- [ACTIVITY]:
Could you reproduce, exactly and alone, the lines running from the one with "The width and" to the end of the data below?

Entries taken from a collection
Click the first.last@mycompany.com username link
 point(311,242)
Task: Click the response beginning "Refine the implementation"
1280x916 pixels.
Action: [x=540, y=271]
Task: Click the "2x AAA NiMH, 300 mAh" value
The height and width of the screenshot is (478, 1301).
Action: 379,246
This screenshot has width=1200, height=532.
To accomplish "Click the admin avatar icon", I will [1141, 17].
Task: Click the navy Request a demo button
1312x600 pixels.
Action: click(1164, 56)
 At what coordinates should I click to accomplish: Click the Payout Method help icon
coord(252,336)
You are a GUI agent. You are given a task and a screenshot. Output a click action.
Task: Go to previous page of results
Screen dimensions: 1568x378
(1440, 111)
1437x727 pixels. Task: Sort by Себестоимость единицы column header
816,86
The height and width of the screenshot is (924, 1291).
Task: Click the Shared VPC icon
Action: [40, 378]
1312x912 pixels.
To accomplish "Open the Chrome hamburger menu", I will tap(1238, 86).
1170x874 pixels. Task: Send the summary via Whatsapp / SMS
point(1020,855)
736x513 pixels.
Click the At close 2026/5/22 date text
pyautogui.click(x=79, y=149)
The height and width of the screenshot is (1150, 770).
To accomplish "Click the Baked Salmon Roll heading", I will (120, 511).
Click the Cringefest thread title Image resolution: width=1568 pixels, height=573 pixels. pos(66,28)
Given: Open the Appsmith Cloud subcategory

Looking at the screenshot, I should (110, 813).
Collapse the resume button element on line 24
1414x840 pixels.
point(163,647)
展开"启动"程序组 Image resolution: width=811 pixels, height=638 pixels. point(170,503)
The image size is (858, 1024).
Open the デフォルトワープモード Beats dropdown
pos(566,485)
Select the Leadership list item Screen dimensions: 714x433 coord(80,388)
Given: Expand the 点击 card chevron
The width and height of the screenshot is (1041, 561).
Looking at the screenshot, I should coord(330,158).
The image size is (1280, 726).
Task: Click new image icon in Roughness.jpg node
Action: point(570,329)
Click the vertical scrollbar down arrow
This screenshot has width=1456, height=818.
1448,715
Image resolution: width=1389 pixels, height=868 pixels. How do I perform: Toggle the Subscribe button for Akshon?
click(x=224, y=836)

- [ANSWER]:
The width and height of the screenshot is (1041, 561).
Looking at the screenshot, I should coord(330,158).
The image size is (1280, 726).
Task: Click new image icon in Roughness.jpg node
Action: point(570,329)
Click the vertical scrollbar down arrow
This screenshot has width=1456, height=818.
1448,715
Image resolution: width=1389 pixels, height=868 pixels. How do I perform: Toggle the Subscribe button for Akshon?
click(x=224, y=836)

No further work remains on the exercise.